The appellate court also quoted "Law of the Application of Law for Foreign-related Civil Relations of the People's Republic of China" Article 44 which states: "The laws at the place of tort shall apply to liabilities for tort, but if the parties have a mutual habitual residence, the laws at the mutual habitual residence shall apply. If the parties choose the applicable laws by agreement after any tort takes place, the agreement shall prevail."

However, for issues outside the guarantee, the trial court and appellate court differ. The trial court only looks at the employees' act itself, while the appellate court probes into the nature of the act.

The trial court quoted "Law of the Application of Law for Foreign-related Civil Relations of the People's Republic of China" Article 14 which states: "The laws at the locality of registration shall apply to such items as the civil rights capacities, civil acts capacities, organizational institutions, rights and obligations of shareholders, etc. of a legal person and its branch.
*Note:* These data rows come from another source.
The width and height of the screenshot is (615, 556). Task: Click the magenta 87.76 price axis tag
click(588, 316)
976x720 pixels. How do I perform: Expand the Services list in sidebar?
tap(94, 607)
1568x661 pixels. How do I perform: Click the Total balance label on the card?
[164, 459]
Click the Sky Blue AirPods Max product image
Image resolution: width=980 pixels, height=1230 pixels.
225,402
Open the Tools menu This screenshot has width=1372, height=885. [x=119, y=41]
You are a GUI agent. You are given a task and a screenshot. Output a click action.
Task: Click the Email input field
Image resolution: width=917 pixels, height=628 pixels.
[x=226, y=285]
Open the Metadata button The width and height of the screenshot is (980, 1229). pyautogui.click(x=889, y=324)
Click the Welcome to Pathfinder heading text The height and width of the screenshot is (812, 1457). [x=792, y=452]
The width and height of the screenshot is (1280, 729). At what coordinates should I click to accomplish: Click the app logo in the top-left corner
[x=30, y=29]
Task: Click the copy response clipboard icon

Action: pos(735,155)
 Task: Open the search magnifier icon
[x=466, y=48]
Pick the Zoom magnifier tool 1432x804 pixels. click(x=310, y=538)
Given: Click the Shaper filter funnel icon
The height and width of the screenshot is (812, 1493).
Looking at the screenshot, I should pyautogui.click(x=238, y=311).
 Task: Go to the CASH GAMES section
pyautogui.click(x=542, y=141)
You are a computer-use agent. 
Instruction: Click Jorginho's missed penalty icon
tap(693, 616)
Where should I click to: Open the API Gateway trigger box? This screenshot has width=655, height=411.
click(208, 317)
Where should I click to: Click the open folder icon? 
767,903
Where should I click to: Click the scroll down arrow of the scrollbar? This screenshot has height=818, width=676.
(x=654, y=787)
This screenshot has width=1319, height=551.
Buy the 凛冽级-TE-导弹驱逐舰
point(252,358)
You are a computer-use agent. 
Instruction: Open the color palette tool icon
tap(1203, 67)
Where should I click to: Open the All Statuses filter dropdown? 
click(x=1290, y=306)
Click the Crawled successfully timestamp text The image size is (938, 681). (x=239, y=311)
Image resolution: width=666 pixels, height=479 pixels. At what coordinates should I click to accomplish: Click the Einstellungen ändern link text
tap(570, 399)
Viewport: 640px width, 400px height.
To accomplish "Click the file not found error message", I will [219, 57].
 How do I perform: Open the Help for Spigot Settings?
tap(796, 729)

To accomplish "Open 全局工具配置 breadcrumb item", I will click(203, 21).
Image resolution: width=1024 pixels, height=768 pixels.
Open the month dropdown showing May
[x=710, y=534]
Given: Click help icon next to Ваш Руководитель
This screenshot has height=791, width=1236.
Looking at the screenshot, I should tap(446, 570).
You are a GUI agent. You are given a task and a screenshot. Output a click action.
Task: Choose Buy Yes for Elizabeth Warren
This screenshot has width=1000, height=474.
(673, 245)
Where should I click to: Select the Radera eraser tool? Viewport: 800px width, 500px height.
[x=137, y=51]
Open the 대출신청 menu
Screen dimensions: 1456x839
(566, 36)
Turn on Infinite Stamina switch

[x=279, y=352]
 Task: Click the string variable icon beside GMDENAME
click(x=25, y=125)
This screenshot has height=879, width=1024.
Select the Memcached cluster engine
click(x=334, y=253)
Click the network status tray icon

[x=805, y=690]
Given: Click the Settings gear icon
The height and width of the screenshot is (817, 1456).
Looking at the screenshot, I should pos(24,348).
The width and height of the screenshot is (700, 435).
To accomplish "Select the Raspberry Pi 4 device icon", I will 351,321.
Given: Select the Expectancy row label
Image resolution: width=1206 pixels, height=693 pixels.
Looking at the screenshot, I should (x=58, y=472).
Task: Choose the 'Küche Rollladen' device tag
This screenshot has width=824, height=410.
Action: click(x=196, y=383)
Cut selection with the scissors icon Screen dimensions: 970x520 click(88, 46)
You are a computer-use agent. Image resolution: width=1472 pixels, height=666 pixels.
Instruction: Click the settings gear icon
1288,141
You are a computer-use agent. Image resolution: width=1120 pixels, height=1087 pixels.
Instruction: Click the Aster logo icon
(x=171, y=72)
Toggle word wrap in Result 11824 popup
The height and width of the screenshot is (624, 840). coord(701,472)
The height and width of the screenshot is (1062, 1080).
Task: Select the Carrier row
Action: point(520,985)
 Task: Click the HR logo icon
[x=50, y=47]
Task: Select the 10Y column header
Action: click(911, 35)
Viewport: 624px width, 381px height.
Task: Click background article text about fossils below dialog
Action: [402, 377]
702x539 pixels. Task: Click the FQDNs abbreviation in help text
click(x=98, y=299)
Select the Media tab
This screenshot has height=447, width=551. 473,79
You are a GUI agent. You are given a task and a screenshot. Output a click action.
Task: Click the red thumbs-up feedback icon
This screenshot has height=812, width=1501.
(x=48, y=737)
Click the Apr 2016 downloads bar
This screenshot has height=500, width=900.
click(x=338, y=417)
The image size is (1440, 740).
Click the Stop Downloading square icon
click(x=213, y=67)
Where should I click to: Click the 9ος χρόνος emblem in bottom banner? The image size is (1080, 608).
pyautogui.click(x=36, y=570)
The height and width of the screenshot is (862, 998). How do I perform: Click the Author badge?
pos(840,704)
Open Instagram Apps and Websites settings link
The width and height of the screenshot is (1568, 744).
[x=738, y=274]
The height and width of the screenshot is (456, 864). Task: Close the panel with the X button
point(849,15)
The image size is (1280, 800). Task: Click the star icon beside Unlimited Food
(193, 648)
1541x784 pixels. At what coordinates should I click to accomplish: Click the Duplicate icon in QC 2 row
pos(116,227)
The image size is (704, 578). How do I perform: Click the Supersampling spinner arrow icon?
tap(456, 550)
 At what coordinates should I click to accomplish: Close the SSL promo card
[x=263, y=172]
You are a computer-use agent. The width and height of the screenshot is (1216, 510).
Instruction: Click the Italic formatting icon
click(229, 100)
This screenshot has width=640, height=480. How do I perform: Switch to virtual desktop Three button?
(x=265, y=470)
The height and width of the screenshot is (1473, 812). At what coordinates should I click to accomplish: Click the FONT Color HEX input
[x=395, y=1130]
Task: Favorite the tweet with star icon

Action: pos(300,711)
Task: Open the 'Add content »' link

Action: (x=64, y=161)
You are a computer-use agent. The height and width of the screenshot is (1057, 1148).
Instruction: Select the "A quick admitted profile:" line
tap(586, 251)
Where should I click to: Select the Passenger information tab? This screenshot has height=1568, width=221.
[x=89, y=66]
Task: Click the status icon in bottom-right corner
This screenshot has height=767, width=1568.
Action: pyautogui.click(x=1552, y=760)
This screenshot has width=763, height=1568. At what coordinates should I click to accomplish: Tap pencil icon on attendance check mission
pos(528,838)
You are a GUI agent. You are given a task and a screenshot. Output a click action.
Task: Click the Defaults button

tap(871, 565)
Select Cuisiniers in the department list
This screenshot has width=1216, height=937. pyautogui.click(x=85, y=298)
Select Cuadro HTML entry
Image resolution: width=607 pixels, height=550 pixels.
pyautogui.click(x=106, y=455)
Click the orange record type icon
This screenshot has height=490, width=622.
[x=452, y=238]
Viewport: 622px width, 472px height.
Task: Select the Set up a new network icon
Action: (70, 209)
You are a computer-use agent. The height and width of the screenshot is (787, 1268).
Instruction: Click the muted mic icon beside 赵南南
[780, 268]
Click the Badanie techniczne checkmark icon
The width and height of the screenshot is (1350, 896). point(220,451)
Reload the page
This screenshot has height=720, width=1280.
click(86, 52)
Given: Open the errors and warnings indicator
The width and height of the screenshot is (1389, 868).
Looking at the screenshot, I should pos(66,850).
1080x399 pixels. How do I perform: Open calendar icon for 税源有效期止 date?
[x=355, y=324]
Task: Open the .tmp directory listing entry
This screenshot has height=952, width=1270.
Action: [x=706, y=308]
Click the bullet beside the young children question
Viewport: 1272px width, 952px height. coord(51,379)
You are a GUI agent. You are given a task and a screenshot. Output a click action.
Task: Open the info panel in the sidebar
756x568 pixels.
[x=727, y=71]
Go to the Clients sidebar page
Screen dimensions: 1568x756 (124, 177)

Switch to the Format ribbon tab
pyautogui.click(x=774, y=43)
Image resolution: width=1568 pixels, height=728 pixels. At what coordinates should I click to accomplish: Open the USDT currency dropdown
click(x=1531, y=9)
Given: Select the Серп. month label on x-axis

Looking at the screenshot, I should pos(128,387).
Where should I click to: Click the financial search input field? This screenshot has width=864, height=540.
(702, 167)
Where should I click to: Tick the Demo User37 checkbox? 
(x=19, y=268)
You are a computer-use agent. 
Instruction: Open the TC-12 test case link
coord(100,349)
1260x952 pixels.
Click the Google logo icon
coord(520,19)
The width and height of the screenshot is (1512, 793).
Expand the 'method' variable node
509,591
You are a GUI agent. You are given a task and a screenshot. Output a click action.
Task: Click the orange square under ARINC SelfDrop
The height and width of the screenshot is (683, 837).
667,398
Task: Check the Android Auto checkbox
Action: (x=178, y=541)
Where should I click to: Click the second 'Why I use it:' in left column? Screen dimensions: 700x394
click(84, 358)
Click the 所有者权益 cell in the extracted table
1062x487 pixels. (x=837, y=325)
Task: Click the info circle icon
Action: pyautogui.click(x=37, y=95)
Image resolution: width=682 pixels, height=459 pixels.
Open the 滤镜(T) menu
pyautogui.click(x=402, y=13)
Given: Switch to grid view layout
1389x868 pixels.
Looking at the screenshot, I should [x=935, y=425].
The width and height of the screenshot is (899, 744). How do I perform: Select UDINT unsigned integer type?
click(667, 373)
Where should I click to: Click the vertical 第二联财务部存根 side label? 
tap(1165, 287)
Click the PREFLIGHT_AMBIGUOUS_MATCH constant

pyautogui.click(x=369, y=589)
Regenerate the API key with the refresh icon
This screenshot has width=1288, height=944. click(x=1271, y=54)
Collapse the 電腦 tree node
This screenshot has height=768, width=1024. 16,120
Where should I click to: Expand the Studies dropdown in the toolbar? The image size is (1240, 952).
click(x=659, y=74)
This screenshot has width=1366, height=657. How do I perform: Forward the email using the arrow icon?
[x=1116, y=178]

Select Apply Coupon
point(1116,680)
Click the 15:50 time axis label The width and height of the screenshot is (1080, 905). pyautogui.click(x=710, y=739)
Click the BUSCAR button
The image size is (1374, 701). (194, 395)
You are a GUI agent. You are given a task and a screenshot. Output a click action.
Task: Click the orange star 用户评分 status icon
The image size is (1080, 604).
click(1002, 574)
If the main business place of a legal person is inconsistent with the locality of registration, the laws of the main business place may apply. The main business place of a legal person shall be its habitual residence."

The appellate court accepted the applicant's argument that "Law of the Application of Law for Foreign-related Civil Relations of the People's Republic of China" Article 16 should be applied instead of Article 14. Article 16 states: "The laws at the locality of agency act shall apply to agency, but the laws at the locality of agency relation shall apply to the civil relations between the principal and the agent. The parties concerned may choose the laws applicable to entrustment of agency by agreement."

* Jun Xu, Senior Product Manager, Bank of China, Jiangsu Branch, China; Member of ICC DOCDEX.